PROBLEM DETAILS: Copy only what lies from the line containing "The width and height of the screenshot is (238, 156)." through the line containing "The width and height of the screenshot is (453, 370)." in the entries below, keeping both end lines exact and dropping every picture.

DATA SHOWN:
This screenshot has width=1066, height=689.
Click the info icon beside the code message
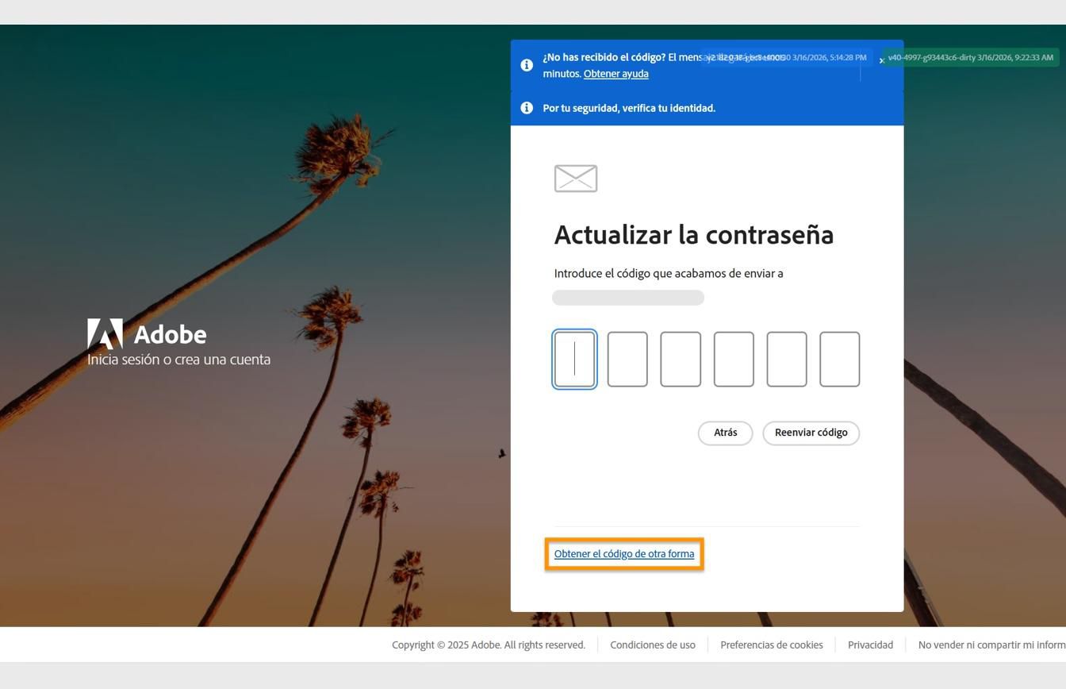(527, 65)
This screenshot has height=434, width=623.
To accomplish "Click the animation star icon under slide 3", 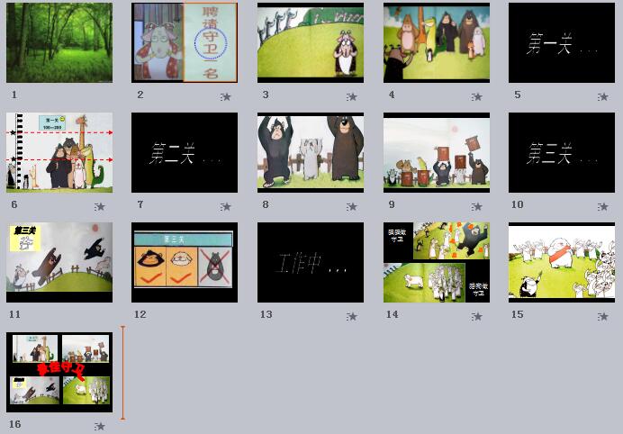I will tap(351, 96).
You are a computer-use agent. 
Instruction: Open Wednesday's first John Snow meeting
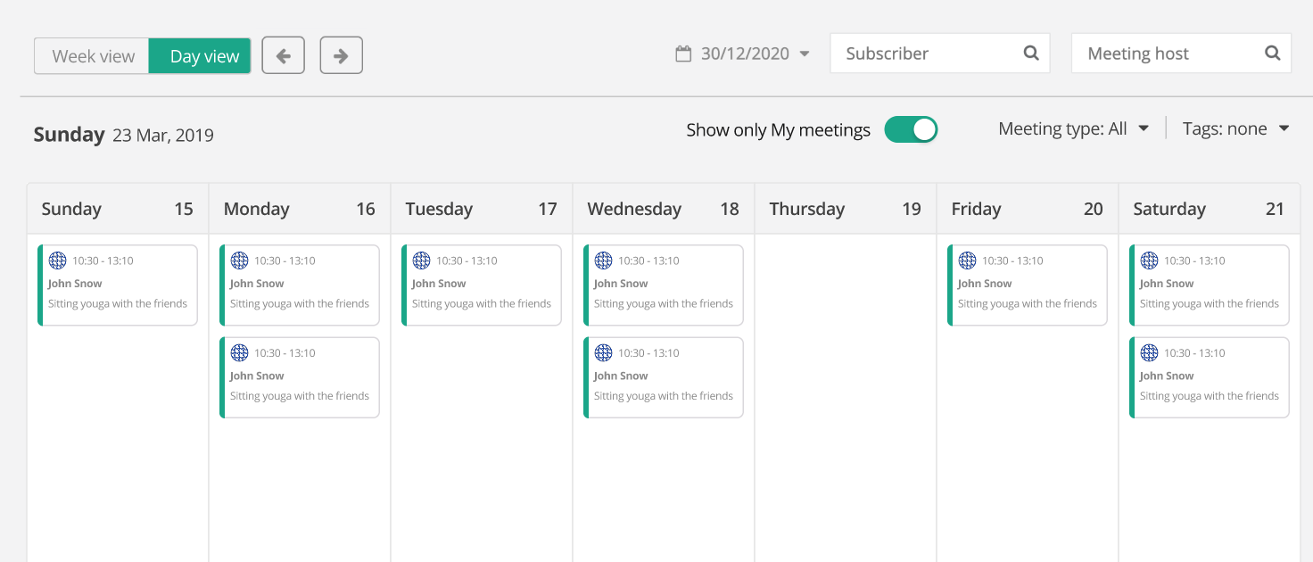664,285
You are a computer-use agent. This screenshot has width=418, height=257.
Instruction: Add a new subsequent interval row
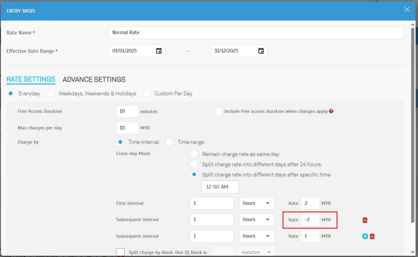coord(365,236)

* * *

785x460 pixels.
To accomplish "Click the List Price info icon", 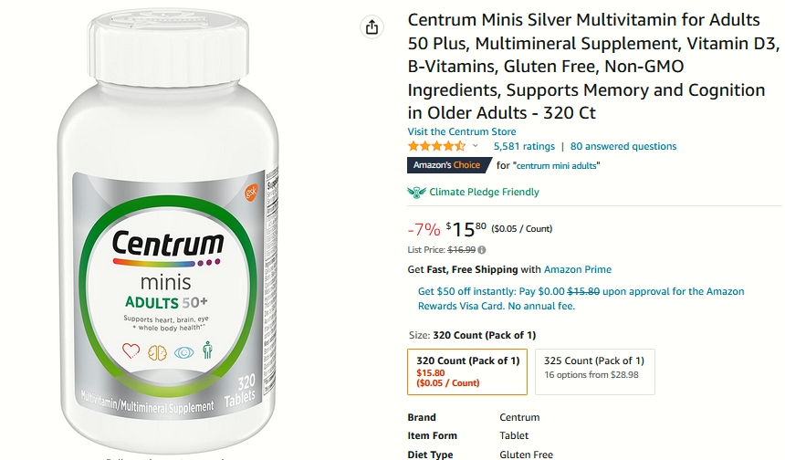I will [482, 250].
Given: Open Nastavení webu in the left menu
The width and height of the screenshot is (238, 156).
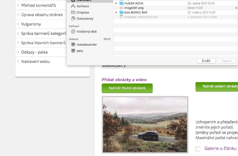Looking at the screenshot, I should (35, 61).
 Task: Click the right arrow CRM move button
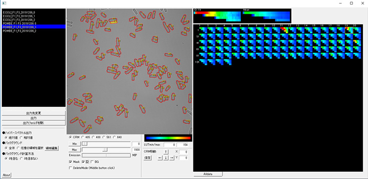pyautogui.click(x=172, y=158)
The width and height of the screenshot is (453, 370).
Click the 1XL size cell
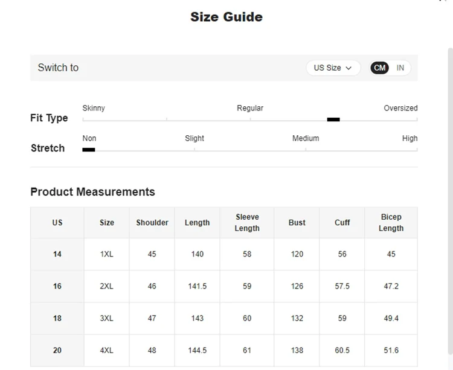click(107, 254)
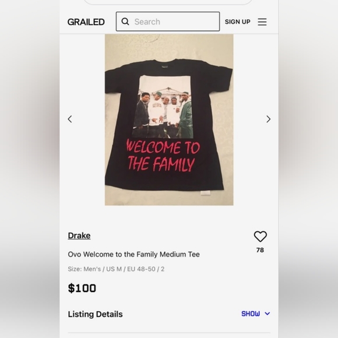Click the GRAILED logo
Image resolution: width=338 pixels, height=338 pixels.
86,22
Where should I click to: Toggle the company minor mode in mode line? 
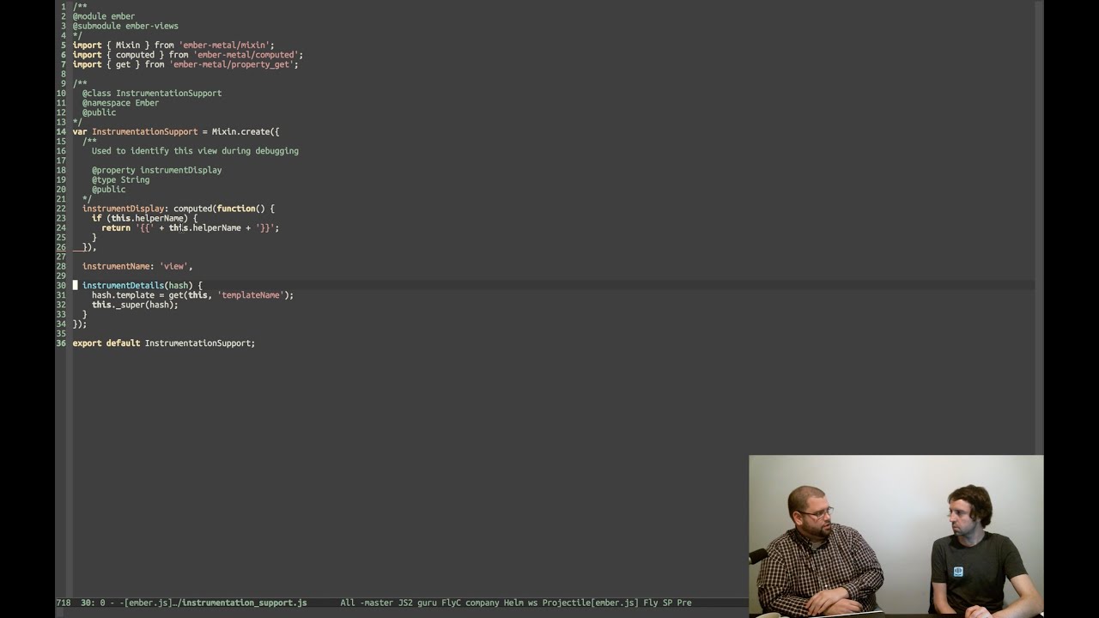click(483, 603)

SOLUTION TO THE EXERCISE:
The width and height of the screenshot is (238, 156).
Looking at the screenshot, I should (35, 61).
 Task: Click the right arrow CRM move button
pyautogui.click(x=172, y=158)
The width and height of the screenshot is (453, 370).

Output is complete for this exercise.